EXERCISE DETAILS: Please repeat every record below exactly as written, but leave out the pictures.

DATA UNDER STUDY:
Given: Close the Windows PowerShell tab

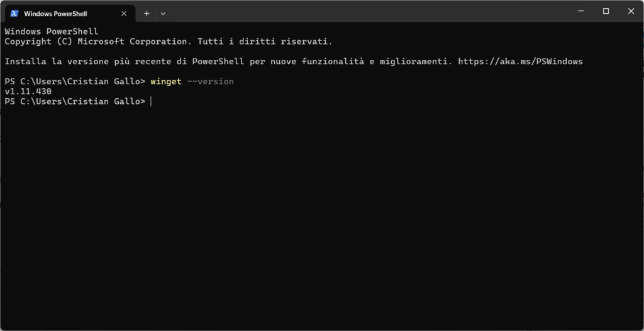Looking at the screenshot, I should [125, 13].
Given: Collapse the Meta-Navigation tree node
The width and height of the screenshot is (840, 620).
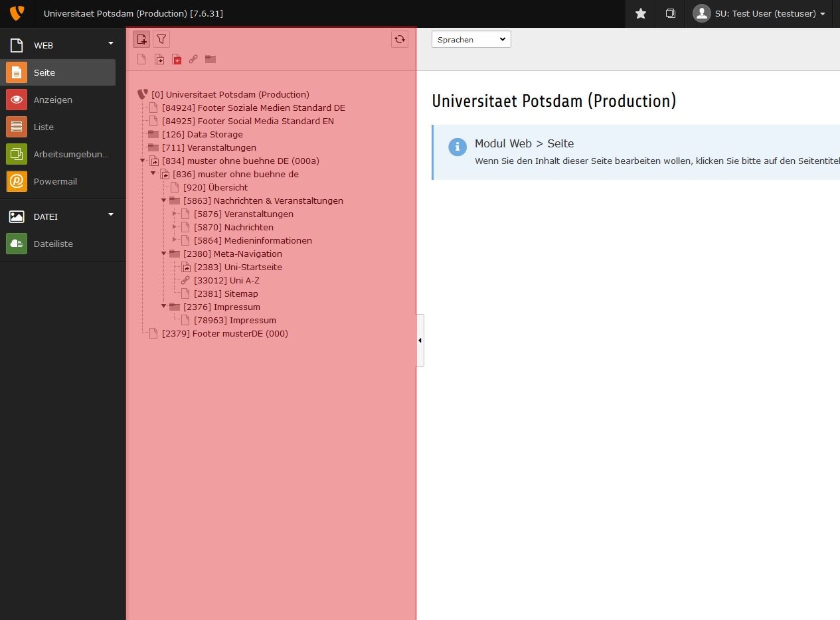Looking at the screenshot, I should click(164, 254).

YOUR RESPONSE:
Given: Close the Windows PowerShell tab

Looking at the screenshot, I should [125, 13].
Given: Collapse the Meta-Navigation tree node
The width and height of the screenshot is (840, 620).
Looking at the screenshot, I should click(164, 254).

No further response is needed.